第3話
嵐のような女神が亀裂の向こうへ帰っていくと来訪者たちから絶望の声が聞こてきた。
「一瞬でもワクワクしちまった俺が馬鹿だった...」
「俺無双できるかと思ったのに。」
「結局何カップだったんだ。」
推定E以上だぜ、同志よ。
「聞いてくれ!神の理不尽に打ちひしがれし同胞たちよ!」
周囲が絶望オーラを醸し出す中、メガネ君が群衆の前に立ち大声で来訪者達に呼びかけ始めた。
「君たちが今感じている絶望はよくわかる!だが!故郷に帰る方法はあの塔にあるんだ!僕はなんとしても故郷に帰りたい!」
そしてもう一度来訪者たちをじっと見つめる。
「力あるものは僕の背中を守ってくれないか!勇気あるものは僕を故郷へと導いてくれないか!ともに戦い、ともに故郷に帰ろう!」
そして腰に携えていたどす黒い剣を空へと掲げる。
すると、先ほどまで意気消沈していた日本人たちの目に光が宿り始めた。
「ここまで来たらもう知るか!や、やってやる!俺は日本に帰るんだ!」
「俺だって、英雄にでもなんにでもなってやる!」
来訪者達は次々と立ち上がり武器を掲げ始めた。
その数は徐々に増え、最終的にはほとんどすべての来訪者がメガネ君に呼応するように武器を掲げていた。

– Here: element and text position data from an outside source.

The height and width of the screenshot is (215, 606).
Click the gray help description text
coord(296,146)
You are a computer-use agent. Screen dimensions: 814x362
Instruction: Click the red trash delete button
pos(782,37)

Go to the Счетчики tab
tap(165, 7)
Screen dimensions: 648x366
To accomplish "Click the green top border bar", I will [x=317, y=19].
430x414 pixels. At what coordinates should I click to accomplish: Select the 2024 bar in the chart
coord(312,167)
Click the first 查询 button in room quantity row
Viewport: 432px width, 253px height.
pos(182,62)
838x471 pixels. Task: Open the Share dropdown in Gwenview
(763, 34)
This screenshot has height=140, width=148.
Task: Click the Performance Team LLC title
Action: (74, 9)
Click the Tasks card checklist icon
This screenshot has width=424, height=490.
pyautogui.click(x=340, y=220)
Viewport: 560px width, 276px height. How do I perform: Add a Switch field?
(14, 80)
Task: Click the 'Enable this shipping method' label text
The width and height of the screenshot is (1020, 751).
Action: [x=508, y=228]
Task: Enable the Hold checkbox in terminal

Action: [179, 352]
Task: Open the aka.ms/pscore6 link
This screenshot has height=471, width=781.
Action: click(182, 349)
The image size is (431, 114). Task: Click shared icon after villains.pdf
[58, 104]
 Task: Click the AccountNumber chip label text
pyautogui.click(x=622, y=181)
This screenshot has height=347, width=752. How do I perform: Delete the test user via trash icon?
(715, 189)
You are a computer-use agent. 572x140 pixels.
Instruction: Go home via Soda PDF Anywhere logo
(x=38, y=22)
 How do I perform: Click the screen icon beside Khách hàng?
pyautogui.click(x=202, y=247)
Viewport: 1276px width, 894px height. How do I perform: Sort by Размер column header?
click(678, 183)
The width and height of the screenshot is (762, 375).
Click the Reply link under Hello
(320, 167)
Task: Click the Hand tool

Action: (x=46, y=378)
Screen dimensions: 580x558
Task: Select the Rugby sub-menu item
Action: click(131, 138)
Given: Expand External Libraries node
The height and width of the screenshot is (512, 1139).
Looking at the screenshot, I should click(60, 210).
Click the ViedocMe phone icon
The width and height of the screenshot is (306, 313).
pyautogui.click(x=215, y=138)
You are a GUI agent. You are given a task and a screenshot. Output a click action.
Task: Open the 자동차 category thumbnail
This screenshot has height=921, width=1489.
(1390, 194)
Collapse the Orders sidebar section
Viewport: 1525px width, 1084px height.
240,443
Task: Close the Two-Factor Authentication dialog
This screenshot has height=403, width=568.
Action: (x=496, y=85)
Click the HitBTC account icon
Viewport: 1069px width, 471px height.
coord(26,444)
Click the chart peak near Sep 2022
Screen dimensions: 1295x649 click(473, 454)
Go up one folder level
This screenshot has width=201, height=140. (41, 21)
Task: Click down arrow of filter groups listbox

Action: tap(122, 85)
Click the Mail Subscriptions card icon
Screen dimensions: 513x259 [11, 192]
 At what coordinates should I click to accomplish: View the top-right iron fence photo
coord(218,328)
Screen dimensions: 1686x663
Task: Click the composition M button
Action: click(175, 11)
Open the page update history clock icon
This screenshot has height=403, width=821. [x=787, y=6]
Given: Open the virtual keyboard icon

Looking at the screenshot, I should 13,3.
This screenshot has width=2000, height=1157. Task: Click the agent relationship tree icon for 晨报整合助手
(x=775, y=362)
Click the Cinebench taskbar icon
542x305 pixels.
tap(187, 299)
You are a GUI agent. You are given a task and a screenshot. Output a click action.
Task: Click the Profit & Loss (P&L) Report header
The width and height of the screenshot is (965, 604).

「ここに!ミスチーフ攻略部隊プレイヤーズの設立を宣言する!!」
「「「「「おおおおーーーー!!!!!!!」」」」」
メガネ君すごいな。あの数の人間をすぐにまとめるなんて。
俺がメガネ君に感心していると、来訪者が集まっている中から何人かこそこそと裏道に逃げていく人影が見えた。
「ま、俺には関係ないみたいだし。」
俺はこの騒動に慌てふためくフィムスの住人達を無視してディアと手をつなぎそそくさと自分の家に帰った。